**Directions**
**A.** In the passage about Bollywood films borrowed from Hollywood, which film did Vikram Bhatt's Kasoor borrow heavily from?
**B.** Repeat the passage about Bollywood films borrowed from Hollywood between "Hey c’mon, you" and "off the ceiling!", inclusive.
**C.** Carry on the passage about Bollywood films borrowed from Hollywood from its final sentence.

BEGIN Text passage

Forget Ashok Kumar’s Mr. X lifted from The Invincible Man of the 50’s, the recent decades have witnessed a tsunami of this rampant disease. There were no ifs & buts in Vikram Bhatt’s Fareb, a salute to An Unlawful Entry. Suitably charged by seeing the Kazan-Brando classic On the Waterfront, Bhatt hit the ‘inspired’ mode, one more time, with his version, Ghulam. His subsequent film Kasoor borrowed heavily from Jagged Edge.

Bright and sharp Tanuja Chandra too must plead guilty in this area too. Both her early films, Dushman and Sanghursh were compliments to Eye for Eye and Silence of the Lambs respectively. Even the gifted Mansoor Khan’s Akele Hum ... had Kramer v/s Kramer written all over and wasn’t Josh a Bollywood version of the fantastic Westside Story?

Hey c’mon, you really can’t ace the ultimate romantic Grant-Bergman An Affair to Remember, right? Wrong. Genius Dharmesh Darshan threw his hat in the ring with Mann! Wonder what went through talented Rahul Rawail’s (Arun, Dacait) mind when he did a syrupy version of Parent Trap with Kuch Meethi, Kuch Khatti? Even Kajol’s bravura performance couldn’t un-peel it off the ceiling!

END Text passage
BEGIN Recorded information

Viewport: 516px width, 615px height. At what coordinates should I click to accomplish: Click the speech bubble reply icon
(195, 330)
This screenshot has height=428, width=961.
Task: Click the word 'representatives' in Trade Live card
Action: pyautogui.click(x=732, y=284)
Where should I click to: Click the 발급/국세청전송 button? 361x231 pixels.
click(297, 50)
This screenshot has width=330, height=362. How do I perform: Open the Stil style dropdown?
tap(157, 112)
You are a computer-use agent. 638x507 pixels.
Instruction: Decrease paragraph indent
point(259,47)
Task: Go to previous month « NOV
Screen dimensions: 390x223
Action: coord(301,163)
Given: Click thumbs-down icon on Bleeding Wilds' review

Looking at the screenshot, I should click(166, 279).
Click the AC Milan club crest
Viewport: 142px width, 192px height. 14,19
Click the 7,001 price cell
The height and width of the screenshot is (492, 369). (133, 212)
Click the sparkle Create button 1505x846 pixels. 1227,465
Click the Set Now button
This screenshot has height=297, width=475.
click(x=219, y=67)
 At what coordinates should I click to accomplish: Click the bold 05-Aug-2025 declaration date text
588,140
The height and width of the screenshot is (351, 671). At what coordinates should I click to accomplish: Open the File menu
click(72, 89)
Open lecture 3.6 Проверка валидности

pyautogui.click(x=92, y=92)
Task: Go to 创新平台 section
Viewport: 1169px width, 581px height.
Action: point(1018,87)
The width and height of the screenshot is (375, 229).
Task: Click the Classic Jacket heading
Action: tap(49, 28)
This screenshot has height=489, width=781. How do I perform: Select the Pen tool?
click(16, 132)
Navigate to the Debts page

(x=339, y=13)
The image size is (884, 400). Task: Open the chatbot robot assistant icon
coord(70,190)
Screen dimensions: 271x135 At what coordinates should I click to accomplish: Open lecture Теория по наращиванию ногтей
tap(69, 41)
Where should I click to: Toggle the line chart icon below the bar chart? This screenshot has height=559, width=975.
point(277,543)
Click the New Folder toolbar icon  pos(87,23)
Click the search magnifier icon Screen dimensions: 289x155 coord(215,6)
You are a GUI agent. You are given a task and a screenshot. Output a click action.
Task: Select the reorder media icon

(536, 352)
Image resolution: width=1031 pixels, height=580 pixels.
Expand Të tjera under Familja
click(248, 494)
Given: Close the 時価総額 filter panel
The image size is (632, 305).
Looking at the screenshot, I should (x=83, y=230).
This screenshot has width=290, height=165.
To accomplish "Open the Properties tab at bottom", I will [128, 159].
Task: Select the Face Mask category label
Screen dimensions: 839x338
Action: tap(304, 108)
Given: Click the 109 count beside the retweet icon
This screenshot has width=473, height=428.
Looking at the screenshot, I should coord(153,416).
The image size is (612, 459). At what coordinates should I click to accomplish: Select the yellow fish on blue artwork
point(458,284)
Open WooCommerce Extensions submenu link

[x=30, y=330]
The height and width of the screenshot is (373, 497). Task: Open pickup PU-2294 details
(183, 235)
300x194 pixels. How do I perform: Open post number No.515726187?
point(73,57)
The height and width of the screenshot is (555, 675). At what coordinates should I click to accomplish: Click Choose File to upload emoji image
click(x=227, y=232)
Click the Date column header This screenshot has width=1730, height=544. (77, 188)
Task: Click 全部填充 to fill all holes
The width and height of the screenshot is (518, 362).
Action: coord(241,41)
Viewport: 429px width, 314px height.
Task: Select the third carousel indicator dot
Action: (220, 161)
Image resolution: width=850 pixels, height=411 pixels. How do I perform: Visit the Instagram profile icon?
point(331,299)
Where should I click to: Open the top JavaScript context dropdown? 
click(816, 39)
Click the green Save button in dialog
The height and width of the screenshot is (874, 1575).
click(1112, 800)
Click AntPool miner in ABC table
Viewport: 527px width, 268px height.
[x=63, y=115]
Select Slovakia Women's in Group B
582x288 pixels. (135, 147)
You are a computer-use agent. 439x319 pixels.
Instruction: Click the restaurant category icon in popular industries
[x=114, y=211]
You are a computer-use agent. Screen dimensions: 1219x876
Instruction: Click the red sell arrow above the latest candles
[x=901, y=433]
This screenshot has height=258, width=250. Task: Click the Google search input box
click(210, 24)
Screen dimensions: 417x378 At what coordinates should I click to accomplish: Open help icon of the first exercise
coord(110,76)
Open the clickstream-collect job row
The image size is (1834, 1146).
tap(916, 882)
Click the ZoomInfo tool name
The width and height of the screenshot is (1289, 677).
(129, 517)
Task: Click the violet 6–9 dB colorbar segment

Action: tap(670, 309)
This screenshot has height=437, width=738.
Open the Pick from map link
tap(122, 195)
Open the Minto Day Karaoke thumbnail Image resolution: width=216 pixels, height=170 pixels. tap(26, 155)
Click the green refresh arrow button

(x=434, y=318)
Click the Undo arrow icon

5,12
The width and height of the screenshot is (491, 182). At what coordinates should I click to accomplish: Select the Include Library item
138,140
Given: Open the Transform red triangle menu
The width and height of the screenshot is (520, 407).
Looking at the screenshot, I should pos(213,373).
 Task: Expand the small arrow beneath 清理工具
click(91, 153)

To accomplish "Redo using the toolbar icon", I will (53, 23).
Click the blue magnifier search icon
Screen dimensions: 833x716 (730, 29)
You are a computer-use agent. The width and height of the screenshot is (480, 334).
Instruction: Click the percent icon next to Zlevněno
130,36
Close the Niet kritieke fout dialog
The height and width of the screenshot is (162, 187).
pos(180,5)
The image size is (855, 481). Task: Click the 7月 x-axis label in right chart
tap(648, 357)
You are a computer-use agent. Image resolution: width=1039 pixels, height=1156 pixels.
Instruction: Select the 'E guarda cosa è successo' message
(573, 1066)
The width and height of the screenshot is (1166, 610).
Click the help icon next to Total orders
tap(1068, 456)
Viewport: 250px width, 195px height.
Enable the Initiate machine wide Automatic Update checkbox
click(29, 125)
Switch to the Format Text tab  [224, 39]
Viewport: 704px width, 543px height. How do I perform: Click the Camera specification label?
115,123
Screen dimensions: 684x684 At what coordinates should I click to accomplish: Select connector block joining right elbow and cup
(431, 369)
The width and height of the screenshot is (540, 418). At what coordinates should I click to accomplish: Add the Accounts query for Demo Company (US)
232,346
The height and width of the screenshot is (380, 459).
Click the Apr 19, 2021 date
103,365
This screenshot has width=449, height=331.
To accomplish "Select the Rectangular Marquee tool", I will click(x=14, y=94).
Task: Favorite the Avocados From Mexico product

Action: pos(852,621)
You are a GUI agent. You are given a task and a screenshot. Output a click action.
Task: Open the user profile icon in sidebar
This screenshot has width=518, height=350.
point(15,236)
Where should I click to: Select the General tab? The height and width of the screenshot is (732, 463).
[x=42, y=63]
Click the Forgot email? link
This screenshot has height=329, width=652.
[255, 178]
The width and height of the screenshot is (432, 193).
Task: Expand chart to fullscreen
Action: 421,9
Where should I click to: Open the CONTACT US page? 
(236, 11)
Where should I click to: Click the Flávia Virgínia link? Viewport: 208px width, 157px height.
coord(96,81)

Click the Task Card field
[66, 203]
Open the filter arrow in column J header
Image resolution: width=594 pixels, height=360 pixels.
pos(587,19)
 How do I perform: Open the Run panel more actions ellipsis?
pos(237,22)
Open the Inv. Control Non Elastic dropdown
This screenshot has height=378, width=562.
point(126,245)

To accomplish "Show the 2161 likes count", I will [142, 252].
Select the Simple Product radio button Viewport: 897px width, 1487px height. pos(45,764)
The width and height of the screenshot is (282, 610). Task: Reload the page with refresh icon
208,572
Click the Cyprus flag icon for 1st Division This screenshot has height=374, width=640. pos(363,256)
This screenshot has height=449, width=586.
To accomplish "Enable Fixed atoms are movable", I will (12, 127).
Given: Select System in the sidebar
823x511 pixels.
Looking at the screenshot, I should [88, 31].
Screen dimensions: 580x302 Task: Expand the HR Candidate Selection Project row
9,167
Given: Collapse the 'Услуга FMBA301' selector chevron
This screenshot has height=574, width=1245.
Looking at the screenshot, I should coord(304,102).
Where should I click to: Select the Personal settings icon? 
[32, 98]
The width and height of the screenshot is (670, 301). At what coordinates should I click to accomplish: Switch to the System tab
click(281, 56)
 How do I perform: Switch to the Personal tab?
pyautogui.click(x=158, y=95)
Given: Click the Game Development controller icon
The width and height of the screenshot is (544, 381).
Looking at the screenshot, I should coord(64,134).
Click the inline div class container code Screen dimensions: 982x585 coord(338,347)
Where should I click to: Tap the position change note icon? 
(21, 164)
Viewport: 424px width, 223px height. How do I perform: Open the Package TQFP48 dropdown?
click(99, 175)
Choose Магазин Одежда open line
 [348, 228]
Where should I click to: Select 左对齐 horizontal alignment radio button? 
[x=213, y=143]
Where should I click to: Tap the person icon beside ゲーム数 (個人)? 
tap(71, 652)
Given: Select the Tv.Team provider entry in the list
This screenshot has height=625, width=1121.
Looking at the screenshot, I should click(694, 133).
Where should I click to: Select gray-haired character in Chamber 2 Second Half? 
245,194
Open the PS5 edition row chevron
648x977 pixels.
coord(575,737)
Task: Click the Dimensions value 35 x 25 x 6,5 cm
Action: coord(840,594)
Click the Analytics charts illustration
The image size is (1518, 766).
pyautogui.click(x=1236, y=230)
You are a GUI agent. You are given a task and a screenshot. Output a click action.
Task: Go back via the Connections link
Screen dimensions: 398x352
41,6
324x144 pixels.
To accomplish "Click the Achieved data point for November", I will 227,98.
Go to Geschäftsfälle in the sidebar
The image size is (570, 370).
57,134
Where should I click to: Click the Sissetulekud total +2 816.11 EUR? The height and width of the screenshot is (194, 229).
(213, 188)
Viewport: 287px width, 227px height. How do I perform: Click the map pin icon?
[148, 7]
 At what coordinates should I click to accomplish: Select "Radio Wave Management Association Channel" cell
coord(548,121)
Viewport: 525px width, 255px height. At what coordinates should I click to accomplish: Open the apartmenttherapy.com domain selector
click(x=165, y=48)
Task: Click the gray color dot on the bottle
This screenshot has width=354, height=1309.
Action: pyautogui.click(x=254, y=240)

END Recorded information

**Answers below**
**A.** Kasoor borrowed heavily from Jagged Edge.

**B.**
Hey c’mon, you really can’t ace the ultimate romantic Grant-Bergman An Affair to Remember, right? Wrong. Genius Dharmesh Darshan threw his hat in the ring with Mann! Wonder what went through talented Rahul Rawail’s (Arun, Dacait) mind when he did a syrupy version of Parent Trap with Kuch Meethi, Kuch Khatti? Even Kajol’s bravura performance couldn’t un-peel it off the ceiling!

**C.**
Fatal Attraction of course attracted several versions. Pyar tu ne kya kiya was only one. Same with Sleeping with the Enemy. Except Agni Sakshi, alas, none woke up. Other examples include Tera Jadu chal gaya (Picture Perfect), Har Dil Jo Pyar Karega (Wedding Singer), Kahin Pyar Na Ho Jaye (While you were sleeping), Murder (Unfaithful), Raaz (What Lies Beneath), Sauda (Indecent Proposal), Sarkar (Godfather), Baazigar (A Kiss before Dying), Aitraz (Disclosure), Mere Yaar ki Shaadi hai (My Best Friend’s Wedding), even the much-touted Black was alleged to be an Indian version of White Nights made in three versions by Visconti as Le Notte Blanche! There are a zillion more.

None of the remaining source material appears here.